Your tasks ->
1: In the IVF diary entry, condense the paragraph beginning "The husband eventually got through" into a short bulleted list that keeps its main facts.
2: Extend the IVF diary entry beyond its final sentence.

Selected passage ->

* * *

IVF Journey: Betweens IVFs day 8
This is my IVF diary. My husband and I have been trying to have a baby for three and a half years now, and have a diagnosis of 'unexplained infertility'. We have finally reached the top of the waiting list for IVF - a form of assisted conception. I'm blogging about what happens as it happens, as a kind of therapy for me and as an awareness raising exercise of what IVF is all about.
I feel pretty rough with a cough at the moment. I don't know whether it is one of those things where you let your defences down and the germs get in - you know, like the first day of the Christmas holidays?
The husband eventually got through to the IVF clinic yesterday and they were very helpful and answered his questions. They also offered him the chance to have an appointment with a consultant to discuss things, and the opportunity to attend a 'thaw clinic' to discuss the frozen embryos. I'm annoyed I wasn't told all this and offered this support when I called in for my negative result. The husband says it is because I didn't cry / have a nervous breakdown over the phone. Other than that they didn't really tell him anything I didn't know already.

* * *

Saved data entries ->

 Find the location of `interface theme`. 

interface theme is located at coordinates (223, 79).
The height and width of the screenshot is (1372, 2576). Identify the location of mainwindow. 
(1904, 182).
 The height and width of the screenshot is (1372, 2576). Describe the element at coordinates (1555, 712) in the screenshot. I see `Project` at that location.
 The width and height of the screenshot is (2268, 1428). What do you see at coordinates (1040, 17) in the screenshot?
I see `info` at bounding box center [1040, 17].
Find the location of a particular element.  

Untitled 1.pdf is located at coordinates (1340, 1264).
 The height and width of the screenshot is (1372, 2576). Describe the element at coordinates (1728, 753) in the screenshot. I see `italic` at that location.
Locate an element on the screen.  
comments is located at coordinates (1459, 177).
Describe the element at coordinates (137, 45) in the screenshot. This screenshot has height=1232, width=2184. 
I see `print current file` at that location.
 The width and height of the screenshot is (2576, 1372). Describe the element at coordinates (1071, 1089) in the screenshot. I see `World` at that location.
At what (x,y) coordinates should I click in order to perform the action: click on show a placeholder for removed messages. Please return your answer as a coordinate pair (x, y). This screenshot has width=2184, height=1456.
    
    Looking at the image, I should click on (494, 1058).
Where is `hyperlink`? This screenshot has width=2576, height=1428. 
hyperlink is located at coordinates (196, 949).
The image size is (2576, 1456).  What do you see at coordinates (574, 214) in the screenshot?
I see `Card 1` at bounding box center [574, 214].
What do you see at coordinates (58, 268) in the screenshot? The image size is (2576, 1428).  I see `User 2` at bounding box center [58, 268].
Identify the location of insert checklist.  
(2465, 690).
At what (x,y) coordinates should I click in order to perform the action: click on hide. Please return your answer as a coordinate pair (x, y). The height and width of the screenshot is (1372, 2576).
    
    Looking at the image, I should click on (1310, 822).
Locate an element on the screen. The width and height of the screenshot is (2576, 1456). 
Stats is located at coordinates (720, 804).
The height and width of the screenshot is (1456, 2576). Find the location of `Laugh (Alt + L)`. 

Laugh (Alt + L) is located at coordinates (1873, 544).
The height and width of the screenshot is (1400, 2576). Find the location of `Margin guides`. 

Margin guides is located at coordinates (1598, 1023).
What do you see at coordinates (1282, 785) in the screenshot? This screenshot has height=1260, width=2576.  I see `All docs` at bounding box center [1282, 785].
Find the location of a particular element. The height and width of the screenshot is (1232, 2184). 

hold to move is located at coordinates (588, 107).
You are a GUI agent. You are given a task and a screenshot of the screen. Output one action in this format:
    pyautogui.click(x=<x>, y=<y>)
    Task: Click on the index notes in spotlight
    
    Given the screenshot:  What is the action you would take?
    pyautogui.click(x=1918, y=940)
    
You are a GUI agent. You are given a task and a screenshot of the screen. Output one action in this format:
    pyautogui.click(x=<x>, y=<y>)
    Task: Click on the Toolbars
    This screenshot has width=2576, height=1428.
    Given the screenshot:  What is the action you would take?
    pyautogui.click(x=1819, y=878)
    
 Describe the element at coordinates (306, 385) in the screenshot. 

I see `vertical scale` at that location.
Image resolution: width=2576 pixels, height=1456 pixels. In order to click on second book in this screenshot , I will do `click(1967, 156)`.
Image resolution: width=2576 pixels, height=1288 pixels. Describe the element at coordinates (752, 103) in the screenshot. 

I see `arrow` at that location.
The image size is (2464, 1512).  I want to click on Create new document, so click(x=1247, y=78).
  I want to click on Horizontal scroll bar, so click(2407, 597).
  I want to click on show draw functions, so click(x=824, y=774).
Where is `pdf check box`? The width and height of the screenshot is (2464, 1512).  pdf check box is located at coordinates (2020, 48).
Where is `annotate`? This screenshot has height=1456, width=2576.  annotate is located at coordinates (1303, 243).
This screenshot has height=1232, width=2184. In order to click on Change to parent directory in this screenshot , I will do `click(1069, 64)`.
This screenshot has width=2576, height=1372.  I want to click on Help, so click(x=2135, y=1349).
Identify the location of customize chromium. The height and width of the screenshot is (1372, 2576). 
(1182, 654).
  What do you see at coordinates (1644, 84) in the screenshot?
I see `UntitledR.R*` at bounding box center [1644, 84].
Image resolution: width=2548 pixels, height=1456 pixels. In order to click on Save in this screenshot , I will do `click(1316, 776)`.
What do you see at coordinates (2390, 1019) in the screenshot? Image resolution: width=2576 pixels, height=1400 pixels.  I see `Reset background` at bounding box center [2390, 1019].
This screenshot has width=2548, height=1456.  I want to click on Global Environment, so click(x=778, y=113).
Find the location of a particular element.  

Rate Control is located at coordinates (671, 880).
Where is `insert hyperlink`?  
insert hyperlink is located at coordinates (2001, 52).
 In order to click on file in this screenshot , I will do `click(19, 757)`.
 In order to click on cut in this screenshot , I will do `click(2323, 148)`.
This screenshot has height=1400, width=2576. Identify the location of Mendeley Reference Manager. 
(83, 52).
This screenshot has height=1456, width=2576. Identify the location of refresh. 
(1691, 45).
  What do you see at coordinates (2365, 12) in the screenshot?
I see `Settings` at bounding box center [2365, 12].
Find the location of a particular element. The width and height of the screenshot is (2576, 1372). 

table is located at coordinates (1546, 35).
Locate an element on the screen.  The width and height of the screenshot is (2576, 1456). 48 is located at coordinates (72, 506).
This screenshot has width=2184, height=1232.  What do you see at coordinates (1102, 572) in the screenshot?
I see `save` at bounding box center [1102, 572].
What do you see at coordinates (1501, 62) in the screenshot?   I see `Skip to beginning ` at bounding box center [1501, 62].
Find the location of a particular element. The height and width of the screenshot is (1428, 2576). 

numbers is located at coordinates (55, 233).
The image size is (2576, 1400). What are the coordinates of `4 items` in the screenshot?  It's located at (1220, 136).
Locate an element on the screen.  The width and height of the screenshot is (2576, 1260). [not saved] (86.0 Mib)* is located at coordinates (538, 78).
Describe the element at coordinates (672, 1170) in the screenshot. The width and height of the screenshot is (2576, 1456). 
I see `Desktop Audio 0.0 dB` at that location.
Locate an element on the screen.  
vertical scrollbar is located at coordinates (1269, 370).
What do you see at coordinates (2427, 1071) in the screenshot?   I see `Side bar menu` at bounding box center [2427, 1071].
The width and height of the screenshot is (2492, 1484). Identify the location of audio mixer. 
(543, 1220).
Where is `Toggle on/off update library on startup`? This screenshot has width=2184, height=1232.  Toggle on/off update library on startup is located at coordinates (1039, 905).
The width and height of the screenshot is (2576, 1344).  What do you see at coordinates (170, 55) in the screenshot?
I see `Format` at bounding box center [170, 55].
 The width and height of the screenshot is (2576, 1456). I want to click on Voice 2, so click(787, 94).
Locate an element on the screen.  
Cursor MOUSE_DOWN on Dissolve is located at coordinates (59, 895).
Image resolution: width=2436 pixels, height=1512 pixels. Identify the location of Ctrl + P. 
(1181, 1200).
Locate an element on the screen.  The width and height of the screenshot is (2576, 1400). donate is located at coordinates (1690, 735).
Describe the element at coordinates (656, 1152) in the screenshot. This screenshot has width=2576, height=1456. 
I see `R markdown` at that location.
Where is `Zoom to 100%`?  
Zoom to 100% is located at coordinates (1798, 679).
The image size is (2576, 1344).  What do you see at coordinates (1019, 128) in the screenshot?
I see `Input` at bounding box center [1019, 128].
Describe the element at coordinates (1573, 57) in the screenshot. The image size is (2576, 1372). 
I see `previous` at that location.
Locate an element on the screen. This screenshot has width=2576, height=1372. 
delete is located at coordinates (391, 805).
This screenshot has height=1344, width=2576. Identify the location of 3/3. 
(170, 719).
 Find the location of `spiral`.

* * *

Set of answers ->
1:
- The husband reached the IVF clinic yesterday; staff were helpful and answered his questions.
- The clinic offered him an appointment with a consultant and a place at a "thaw clinic" to discuss the frozen embryos.
- The writer is annoyed that this support was not offered when calling in for the negative result. The husband says it is because the writer did not cry or have a breakdown on the phone.
- Otherwise the clinic told him little the writer did not already know.

2:
I feel very disconcerted by all this stuff at the moment. I think I've narrowed it down to the issue of closure.
The husband and I entered into this IVF process hoping to closure on a huge, painful, prolonged and seemingly endless period of infertility. We hoped that the closure would be having a baby, but it might have been that we couldn't have a baby. Either way, we'd move on and be able to get on with our lives.
When I was going through IVF and when I was preparing myself for the pregnancy test last week I was being realistic and telling myself it would be about 50/50 whether I would be pregnant. And I wasn't. And I was prepared for that, I wasn't devastated that I wasn't pregnant. But somehow I hadn't quite prepared myself for the fact that I was virtually back to square one and that I was no closer to closure. It has all spun out in front of me again with no end in sight.
Linked to this, we have 7 frozen blastocysts. Which is genuinely fantastic. This means we could potentially have eight goes at IVF in our first round of NHS funded treatment (depending how many survive the thaw, but it should be most), then I guess we could reasonably expect a similar success rate if we did it again and that would also be NHS funded. Then we could start paying...
But how long would that take? Years. Three or four more years? More? Add it to the pre-IVF infertility and it could be up to a decade of infertility permeating our every waking thought. That's too much!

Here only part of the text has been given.